1. Mad Men: The Suitcase
Season 4's "The Suitcase" is the high-water mark of "Mad Men." In sticking with Don (Jon Hamm) and Peggy (Elisabeth Moss) throughout one long, frustrating night at the office, it tells a story that hits all the major themes of the show: The pleasures and sorrows of work, the frustrating impossibility of connection, and the fear that we're never truly known. While they try and fail to put together an ad campaign for Samsonite, Peggy has to deal with the breakup of one relationship and the ghost of another. Don, who grows increasingly frayed, avoids a call about the death of a dear friend. Both of them come to appreciate the new families we make as we move through life.

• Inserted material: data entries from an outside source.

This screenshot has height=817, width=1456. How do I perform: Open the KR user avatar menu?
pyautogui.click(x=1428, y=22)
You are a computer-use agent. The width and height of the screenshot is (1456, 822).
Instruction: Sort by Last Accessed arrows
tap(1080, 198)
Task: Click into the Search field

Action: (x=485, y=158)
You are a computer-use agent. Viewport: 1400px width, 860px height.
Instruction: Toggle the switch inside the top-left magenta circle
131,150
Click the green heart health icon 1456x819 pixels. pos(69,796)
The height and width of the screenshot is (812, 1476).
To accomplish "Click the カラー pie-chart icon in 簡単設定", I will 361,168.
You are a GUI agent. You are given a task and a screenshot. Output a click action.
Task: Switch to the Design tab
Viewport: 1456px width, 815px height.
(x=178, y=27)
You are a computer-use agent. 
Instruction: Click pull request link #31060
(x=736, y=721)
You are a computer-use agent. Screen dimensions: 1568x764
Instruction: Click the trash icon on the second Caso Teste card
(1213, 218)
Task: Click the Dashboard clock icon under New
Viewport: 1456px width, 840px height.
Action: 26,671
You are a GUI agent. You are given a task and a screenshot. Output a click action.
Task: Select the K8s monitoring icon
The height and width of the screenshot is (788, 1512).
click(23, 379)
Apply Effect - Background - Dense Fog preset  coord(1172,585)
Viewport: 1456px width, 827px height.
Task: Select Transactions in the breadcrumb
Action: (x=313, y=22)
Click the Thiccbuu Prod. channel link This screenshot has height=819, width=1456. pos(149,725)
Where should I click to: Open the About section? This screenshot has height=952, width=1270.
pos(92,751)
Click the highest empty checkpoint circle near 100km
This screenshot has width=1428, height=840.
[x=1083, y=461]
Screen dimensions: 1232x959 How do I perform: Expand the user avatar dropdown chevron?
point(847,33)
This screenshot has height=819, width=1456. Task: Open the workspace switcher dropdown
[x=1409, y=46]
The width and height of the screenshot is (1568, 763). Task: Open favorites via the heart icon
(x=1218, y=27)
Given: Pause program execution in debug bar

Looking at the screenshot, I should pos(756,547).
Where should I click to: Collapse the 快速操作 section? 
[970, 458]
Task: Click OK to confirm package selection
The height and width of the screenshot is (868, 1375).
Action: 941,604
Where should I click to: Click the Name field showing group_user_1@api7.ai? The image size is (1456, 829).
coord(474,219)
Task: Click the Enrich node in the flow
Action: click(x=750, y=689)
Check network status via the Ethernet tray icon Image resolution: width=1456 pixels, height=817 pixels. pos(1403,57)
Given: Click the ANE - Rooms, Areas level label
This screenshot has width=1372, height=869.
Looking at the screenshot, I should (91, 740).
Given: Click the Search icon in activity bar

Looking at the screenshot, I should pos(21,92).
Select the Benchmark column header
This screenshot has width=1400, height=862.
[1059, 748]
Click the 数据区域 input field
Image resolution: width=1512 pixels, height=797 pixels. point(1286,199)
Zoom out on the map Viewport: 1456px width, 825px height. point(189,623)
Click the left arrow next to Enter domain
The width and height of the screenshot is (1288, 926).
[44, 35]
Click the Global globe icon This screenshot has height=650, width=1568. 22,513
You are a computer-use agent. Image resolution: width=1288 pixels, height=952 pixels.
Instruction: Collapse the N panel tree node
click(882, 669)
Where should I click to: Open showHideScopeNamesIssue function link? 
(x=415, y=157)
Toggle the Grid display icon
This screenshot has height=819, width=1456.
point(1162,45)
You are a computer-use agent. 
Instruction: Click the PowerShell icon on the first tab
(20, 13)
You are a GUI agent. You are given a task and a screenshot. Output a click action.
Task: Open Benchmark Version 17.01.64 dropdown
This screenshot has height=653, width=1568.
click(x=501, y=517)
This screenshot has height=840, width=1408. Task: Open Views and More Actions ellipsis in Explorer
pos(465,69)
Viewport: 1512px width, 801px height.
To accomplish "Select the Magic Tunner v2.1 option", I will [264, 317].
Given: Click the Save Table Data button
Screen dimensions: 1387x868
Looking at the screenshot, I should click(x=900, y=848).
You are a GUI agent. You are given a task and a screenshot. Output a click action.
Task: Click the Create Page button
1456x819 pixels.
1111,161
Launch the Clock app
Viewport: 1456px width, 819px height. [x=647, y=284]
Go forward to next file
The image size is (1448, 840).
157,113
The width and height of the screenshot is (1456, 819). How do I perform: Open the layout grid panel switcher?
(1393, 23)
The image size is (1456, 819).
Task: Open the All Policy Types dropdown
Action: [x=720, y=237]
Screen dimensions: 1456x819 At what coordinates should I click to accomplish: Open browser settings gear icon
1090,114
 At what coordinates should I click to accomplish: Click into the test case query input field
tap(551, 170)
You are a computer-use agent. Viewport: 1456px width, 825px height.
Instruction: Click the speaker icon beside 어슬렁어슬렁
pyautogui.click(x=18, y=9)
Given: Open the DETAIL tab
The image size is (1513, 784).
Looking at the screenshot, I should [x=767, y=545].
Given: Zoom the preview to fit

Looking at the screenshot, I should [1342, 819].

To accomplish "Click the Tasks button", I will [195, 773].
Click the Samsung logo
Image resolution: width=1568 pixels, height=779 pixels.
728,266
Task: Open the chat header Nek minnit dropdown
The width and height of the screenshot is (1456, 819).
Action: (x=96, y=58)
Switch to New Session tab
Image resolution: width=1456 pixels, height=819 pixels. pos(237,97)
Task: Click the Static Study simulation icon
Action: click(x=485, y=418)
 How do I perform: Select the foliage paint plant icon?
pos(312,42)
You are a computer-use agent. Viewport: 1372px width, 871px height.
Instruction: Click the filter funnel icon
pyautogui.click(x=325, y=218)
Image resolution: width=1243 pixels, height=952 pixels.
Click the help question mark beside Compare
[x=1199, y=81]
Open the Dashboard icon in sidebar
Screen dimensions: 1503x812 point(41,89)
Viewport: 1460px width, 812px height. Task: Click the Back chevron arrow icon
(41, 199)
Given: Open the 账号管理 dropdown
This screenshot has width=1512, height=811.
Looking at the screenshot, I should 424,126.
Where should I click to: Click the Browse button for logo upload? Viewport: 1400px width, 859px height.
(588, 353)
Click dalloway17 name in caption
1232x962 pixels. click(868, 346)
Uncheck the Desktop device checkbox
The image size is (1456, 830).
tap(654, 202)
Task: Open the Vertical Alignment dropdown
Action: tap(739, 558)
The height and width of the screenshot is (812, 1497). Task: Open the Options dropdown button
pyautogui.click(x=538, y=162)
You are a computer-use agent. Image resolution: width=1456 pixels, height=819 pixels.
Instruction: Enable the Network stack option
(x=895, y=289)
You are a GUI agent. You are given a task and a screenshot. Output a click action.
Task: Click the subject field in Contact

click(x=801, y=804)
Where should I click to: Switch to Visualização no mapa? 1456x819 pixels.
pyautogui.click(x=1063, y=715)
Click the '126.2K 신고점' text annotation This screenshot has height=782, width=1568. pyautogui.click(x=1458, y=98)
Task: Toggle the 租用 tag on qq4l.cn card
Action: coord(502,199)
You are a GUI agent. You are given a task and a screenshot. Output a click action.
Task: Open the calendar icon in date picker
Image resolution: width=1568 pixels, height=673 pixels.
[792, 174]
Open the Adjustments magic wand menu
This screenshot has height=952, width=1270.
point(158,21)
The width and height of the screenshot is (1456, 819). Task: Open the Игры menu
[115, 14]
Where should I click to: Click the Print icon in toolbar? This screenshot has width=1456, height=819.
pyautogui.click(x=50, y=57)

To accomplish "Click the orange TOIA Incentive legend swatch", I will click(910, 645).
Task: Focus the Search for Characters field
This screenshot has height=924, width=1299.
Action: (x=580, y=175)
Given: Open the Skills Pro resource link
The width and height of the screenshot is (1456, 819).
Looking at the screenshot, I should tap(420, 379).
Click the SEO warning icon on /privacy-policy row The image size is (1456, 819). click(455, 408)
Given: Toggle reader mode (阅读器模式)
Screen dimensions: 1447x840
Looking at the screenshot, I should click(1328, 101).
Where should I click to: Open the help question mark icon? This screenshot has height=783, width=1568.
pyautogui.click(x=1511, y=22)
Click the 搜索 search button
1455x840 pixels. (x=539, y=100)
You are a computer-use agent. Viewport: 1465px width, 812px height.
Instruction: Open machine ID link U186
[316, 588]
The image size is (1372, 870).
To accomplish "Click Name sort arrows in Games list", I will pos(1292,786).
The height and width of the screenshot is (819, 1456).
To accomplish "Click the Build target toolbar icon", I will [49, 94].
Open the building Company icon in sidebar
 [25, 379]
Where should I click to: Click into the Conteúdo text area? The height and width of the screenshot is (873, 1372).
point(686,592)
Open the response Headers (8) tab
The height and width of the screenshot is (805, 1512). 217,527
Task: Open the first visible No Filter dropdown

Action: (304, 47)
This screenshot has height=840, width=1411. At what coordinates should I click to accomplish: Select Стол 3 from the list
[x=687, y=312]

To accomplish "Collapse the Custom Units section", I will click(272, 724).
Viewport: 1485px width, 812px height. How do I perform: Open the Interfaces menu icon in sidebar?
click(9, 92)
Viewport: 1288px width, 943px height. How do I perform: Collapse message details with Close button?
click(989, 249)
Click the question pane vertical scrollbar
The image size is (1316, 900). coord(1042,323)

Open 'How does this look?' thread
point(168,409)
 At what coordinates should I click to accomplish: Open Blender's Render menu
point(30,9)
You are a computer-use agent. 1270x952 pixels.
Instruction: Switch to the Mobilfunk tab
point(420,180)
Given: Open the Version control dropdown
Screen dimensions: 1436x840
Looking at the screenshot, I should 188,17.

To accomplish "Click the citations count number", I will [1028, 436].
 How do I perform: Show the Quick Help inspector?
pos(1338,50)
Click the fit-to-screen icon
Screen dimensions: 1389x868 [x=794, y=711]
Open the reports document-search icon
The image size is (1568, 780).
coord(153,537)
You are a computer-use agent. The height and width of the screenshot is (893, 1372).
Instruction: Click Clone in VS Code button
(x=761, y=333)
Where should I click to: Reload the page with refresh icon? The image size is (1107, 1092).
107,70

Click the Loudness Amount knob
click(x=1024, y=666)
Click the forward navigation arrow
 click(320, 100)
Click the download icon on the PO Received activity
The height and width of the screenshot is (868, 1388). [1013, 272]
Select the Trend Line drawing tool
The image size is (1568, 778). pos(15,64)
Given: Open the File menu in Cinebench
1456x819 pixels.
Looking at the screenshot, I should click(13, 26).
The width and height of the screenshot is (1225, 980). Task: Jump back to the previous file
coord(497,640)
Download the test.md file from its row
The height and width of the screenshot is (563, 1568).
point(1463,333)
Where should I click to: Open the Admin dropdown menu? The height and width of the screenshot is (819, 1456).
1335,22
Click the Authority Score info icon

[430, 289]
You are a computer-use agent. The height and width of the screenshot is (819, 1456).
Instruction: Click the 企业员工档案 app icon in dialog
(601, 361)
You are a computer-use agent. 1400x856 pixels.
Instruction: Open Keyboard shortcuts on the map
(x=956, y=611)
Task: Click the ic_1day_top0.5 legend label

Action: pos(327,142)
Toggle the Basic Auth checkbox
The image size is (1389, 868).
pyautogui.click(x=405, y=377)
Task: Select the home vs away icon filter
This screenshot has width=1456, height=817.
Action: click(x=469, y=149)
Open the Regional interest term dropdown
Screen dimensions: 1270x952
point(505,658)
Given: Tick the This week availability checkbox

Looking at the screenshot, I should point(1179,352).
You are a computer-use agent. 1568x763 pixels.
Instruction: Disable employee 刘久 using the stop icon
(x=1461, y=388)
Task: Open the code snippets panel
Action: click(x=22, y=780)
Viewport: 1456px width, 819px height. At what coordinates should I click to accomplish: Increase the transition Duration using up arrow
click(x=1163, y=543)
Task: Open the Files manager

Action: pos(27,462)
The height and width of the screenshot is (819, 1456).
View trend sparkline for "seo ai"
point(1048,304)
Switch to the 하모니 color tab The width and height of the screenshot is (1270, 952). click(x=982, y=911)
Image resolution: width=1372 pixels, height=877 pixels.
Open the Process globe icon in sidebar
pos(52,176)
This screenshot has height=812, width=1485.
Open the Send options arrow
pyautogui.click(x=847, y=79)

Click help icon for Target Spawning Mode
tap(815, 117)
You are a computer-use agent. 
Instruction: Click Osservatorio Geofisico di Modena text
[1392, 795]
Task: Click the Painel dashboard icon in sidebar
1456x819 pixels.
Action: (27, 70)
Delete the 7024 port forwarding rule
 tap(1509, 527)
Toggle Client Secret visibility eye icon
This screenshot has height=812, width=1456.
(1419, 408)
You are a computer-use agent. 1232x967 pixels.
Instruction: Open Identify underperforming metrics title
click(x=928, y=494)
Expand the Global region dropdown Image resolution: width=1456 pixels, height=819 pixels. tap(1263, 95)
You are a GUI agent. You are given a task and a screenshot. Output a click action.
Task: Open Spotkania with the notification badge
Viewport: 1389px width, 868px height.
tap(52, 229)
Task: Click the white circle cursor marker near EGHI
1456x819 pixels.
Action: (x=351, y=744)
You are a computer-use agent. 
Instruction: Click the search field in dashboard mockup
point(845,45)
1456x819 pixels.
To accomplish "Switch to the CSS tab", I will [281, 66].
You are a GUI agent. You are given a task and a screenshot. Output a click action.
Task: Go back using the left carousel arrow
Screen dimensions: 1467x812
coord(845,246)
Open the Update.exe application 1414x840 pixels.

Jon Hamm and Elisabeth Moss make the absolute most of this opportunity to stretch their tremendous talent. Of all the bonds on this show, Don and Peggy's is the most central: It's a connection based on mutual respect, but also mutual utility. As they drink, argue, and snoop around the office outside the bounds of normal hours, it becomes clear they're kindred souls in a way they'll never be able to properly articulate.